If your life's ambition is to become very, very rich, consider getting into the business of producing endohedral fullerenes - the world's most expensive material. 

Scientists at Oxford University in the UK announced that a spin-off lab called Designer Carbon Materials is now producing endohedral fullerenes, and they recently sold off their first sample of the material to the tune of $US32,000 for 200 micrograms (1 microgram = one-millionth of a gram), which is about one-fifteenth the weight of a snowflake, or one-third the weight of a human hair.

First discovered in 1985, endohedral fullerenes are spherical carbon nanostructures that consist of a sturdy fullerene cage made from 60 carbon atoms, inside which the atoms of non-metals or simple molecules, such as nitrogen, phosphorus, and helium, are trapped.

These things aren't just outrageously expensive curiosities - when they contain nitrogen atoms, they actually have the potential to change how we keep time, because of their extra long electron spin lifetime.

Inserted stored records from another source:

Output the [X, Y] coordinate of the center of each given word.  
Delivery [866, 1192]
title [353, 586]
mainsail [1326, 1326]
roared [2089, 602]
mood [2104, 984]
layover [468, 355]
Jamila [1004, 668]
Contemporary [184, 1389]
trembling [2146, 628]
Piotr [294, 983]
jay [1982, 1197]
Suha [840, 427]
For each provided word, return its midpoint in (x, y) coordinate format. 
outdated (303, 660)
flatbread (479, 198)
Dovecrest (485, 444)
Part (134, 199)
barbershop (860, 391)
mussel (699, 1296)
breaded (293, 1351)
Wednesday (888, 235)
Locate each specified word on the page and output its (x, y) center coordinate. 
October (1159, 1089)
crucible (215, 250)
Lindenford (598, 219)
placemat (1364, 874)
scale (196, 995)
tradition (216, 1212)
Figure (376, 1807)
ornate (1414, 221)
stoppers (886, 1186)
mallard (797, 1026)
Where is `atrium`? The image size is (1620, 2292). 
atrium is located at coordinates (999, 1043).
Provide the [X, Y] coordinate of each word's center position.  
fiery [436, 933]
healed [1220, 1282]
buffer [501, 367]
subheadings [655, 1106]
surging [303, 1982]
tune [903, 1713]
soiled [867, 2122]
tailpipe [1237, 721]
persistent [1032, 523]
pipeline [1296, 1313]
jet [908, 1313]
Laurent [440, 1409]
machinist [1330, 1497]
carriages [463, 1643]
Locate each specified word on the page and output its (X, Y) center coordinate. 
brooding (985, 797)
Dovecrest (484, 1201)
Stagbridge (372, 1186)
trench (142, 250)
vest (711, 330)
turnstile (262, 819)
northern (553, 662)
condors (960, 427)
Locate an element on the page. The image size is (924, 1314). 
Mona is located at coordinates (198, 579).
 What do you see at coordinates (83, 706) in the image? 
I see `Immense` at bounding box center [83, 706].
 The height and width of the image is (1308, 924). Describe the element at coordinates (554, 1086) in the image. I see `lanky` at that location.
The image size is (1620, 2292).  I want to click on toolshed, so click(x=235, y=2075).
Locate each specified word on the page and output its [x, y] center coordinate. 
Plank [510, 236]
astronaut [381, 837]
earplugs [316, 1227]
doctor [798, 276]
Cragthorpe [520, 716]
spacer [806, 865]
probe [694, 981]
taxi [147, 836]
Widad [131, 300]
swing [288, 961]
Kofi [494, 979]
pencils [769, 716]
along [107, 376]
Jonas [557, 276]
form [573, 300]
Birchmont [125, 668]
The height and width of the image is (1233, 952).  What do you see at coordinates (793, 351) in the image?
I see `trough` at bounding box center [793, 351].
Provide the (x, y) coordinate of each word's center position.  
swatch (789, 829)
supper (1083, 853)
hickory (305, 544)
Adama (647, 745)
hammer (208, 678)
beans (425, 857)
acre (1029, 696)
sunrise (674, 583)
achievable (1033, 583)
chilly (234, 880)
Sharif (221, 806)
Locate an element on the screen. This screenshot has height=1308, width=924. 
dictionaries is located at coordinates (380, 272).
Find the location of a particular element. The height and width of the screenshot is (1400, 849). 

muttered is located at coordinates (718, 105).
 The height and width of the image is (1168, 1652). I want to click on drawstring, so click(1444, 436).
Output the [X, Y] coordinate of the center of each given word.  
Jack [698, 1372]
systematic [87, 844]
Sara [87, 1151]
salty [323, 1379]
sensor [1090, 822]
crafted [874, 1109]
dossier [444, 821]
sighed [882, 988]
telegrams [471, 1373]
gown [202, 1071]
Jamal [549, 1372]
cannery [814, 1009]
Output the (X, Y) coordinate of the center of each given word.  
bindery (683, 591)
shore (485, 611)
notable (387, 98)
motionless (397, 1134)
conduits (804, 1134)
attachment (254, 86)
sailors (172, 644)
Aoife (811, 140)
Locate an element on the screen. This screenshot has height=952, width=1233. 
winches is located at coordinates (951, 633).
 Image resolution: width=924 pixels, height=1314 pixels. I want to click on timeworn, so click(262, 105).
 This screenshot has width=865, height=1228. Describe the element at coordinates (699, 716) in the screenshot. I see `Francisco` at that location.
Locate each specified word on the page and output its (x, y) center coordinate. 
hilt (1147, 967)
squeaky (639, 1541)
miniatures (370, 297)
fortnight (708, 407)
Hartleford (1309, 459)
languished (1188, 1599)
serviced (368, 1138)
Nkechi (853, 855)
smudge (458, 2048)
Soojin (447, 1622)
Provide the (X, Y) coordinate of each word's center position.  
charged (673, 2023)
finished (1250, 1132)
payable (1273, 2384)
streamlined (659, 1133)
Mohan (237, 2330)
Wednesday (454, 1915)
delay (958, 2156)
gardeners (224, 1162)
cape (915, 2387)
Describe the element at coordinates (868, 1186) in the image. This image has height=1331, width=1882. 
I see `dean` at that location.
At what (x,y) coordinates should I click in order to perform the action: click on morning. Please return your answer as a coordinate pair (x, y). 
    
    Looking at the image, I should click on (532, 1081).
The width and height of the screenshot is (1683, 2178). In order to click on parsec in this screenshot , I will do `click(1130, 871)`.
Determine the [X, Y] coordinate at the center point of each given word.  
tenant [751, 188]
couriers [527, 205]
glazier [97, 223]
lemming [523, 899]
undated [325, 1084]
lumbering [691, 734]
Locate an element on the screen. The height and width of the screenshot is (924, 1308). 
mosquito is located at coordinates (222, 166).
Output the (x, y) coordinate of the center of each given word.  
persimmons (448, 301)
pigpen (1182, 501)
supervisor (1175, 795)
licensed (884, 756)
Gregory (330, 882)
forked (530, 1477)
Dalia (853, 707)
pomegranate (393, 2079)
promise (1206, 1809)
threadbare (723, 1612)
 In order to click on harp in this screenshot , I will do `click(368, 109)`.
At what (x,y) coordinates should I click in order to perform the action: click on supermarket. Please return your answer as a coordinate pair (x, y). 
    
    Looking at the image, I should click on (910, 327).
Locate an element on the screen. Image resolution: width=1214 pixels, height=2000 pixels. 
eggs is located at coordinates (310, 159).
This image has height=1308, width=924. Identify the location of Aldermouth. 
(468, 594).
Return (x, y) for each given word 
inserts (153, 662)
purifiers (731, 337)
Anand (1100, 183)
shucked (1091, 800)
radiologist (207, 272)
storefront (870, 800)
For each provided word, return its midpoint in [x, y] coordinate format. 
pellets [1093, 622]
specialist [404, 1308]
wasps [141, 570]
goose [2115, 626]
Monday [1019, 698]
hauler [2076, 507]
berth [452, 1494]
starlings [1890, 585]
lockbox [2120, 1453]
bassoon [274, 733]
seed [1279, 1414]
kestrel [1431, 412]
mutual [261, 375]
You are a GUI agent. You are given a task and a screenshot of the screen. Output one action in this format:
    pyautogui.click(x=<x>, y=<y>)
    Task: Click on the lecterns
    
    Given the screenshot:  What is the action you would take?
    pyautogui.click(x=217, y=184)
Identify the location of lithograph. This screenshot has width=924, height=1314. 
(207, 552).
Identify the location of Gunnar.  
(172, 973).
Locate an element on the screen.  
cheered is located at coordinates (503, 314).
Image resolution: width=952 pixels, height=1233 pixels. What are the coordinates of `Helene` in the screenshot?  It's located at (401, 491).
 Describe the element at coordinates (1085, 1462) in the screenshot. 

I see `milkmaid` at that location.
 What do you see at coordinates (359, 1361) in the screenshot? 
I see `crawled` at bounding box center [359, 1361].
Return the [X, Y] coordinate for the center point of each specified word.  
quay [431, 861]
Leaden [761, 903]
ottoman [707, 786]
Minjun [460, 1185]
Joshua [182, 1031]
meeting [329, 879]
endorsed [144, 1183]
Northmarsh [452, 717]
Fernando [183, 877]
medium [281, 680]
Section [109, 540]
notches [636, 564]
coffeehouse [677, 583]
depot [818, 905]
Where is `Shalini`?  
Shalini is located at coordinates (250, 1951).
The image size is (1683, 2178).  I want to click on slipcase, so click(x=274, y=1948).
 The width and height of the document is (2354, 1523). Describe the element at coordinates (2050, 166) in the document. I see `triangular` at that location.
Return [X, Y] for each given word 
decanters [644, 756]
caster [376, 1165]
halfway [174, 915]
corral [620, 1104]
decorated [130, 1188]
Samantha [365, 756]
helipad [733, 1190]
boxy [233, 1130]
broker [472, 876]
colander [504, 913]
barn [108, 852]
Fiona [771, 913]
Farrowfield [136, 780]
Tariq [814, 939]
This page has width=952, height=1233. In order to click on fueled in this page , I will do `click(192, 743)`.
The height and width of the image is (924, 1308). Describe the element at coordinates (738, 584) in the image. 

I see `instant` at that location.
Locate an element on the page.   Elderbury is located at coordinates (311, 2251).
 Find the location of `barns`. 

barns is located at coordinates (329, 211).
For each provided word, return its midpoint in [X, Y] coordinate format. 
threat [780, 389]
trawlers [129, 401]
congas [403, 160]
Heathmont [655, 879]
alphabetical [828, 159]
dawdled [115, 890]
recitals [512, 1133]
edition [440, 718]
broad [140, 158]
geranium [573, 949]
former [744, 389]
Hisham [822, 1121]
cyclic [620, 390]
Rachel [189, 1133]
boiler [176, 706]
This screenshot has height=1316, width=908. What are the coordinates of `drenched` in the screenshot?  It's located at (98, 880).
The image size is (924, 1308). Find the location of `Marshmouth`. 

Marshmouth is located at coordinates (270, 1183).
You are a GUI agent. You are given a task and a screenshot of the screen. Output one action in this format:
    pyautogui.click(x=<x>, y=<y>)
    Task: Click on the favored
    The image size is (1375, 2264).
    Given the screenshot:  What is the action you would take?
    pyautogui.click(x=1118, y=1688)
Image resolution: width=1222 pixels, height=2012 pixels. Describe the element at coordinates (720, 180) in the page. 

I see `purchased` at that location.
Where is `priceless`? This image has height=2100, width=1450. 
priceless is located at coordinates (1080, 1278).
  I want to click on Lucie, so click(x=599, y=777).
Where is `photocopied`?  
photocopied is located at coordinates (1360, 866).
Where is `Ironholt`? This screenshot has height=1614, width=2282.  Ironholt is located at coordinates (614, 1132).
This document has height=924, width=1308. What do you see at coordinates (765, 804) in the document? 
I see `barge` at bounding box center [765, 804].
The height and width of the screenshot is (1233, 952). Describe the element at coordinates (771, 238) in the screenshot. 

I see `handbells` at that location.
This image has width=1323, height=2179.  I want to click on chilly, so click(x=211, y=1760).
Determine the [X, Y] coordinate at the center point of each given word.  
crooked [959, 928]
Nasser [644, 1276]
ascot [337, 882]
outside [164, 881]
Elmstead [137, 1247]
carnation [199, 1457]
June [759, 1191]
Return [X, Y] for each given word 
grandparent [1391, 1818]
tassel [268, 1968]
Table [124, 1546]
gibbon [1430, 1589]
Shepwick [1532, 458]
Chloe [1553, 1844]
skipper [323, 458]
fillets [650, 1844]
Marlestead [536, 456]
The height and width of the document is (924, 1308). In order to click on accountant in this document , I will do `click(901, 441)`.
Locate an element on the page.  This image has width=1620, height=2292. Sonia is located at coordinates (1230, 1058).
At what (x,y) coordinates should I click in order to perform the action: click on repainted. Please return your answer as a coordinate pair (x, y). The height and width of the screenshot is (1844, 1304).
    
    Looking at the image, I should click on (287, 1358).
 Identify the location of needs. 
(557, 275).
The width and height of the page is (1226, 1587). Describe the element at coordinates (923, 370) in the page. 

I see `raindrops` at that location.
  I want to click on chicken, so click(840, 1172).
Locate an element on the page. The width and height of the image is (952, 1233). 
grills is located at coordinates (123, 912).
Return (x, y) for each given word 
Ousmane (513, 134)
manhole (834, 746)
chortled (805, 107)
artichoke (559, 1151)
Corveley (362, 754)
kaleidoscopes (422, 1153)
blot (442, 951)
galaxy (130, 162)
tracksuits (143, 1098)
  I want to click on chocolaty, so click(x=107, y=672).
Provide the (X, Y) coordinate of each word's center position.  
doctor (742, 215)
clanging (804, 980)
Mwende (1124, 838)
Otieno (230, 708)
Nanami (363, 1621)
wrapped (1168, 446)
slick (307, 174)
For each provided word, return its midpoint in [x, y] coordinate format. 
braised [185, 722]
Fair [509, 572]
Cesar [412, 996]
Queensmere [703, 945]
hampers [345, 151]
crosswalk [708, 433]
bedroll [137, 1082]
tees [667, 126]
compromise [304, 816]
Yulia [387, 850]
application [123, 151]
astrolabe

Scientists are now investigating the possibility of using them in atomic clocks - the most accurate time-keeping systems in the world - and the Oxford team expects that in the future, they could be used to make all kinds of devices more accurate than ever.

This is because endohedral fullerenes have the potential to downsize atomic clocks from the size of a cabinet to a microchip, so we could install them in our phones or integrate them with our GPS devices, for example. 

If we can figure out how to do that, says Doug Bolton at The Independent, we could have GPS devices that are accurate to within 1 millimetre. That's pretty mind-blowing, when you consider that current GPS devices are accurate to around 1 to 5 metres.

"At the moment, atomic clocks are room-sized. This endohedral fullerene would make it work on a chip that could go into your mobile phone," Lucius Cary, director of the Oxford Technology SEIS fund - which holds a minor stake in Designer Carbon Materials - told Rebecca Burn-Callander at The Telegraph.

"There will be lots of applications for this technology," he added. "The most obvious is in controlling autonomous vehicles. If two cars are coming towards each other on a country lane, knowing where they are to within 2 metres is not enough, but to 1 mm it is enough."

The only other material on Earth that could rival the astronomical cost of endohedral fullerenes is antimatter, which NASA estimates would cost about US$61 trillion per gram, but no one's in the business of producing antimatter to sell off commercially just yet.

We're still several years away from mini atomic clocks going into our portable devices, but Designer Carbon Materials founder, Kyriakos Porfyrakis, told Andrii Degeler at Ars Technica that the consortium of UK and US researchers that bought their first sample of endohedral fullerene is on the case.